DOCUMENT SEGMENT>

# # # # # # #

Before getting into details about the SRS account it is important to understand what this is and how this works. This SRS Scheme is voluntary and is one type of encouragement, helping you to save for the retirement period. Choosing to contribute to this SRS Scheme you can also avail of the tax benefits. The contribution made to the SRS account is totally tax-deductible. Presently, the amount which can be contributed to the SRS account every year works out to $15,300 to the maximum for Permanent residents (PR) and Singaporeans and $35,700 for the foreign nationals.
Maximum Benefits from the SRS Account:
Maximizing long-term benefits from the SRS account is easy if you follow the strategies listed below.
You need to be aware that once you have made your contributions to the SRS Account you cannot withdraw before the age of 62 years, which is the statutory age of retirement. In case you require funds urgently you will be paying a penalty of almost 5% besides the applicable taxes on your withdrawals. This account can be termed as ‘locked up’ till the age of 62 years. You need to choose this SRS Account only if you have enough of liquidity, which is, having around 12 months of the living expenses either in investments which are of low risk or in the savings account.

# # # # # # #

MATERIAL>
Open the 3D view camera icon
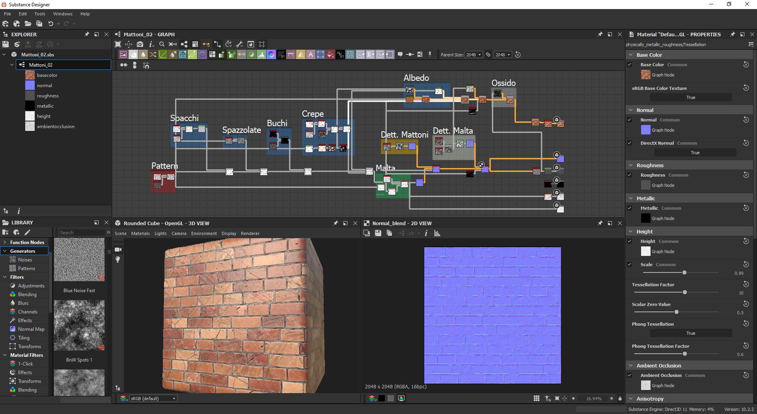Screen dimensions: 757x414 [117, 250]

# # # # # # #

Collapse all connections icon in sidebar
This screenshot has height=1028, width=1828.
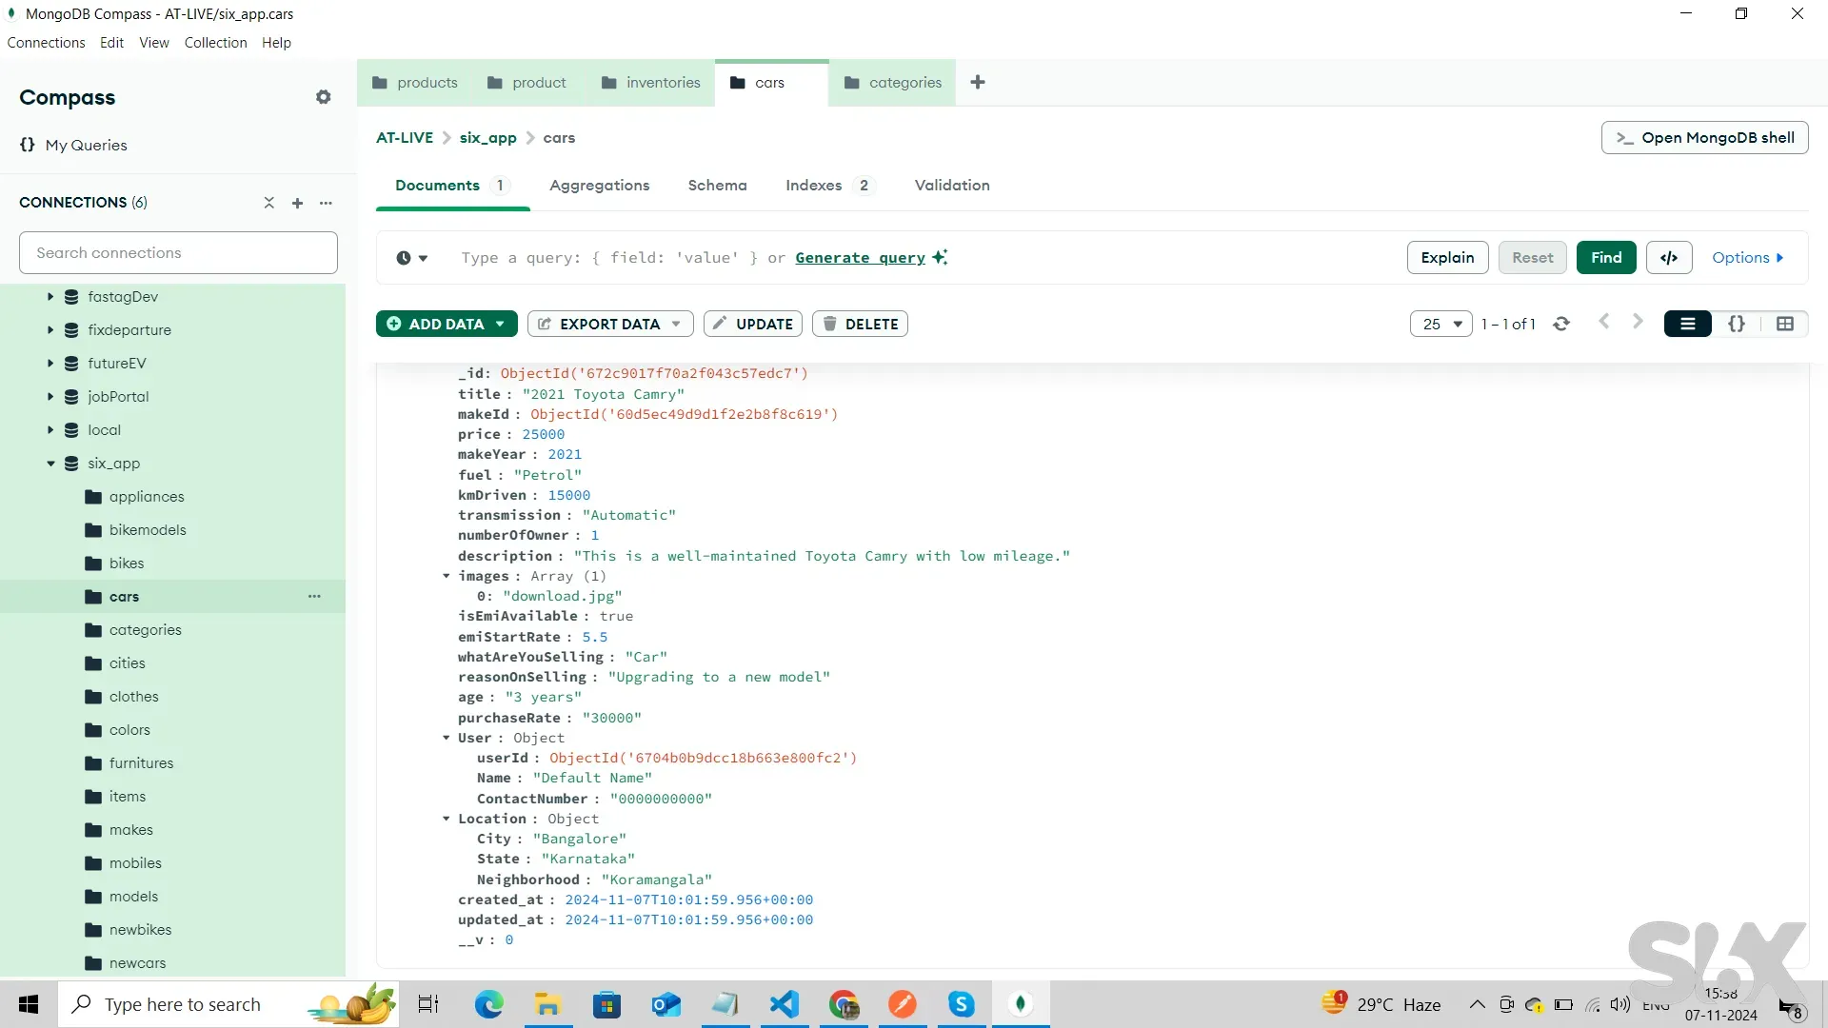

# # # # # # #

SET TASK A>
Answer these from the text on the SRS account:
(i) What is the most a foreign national can contribute to the SRS account each year?
(ii) Before what age can contributions not be withdrawn?
(iii) What penalty applies to an urgent early withdrawal?
SET TASK B> Write the next part of the text on the SRS account, picking up right after its final sentence.

RESPONSE A>
(i) $35,700.
(ii) 62 years, the statutory age of retirement.
(iii) A penalty of almost 5%, besides the applicable taxes on the withdrawals.

RESPONSE B>
Maximum Amount Contribution:
In the case of you having enough of savings it is important to ensure that the contributions made to the SRS account are up to the maximum. This ensures a balance between tax reliefs and liquidity. Permanent residents (PR) and Singaporeans can contribute $15,300 every year and Foreign Nationals can contribute $35,700 every year to the SRS Account.
The contributions made to the SRS account can earn a meager 0.05% interest if left in the SRS account. This amount tends to lose value over a period of time due to the inflation, which is almost 2%. You need to plan on the right investments of these funds in the SRS account to ensure maximum benefits. The money which is earned with the investments is put back into the SRS account before any liquidation. Before deciding on any specific investment, it is important to consider the pricing structure and the fees.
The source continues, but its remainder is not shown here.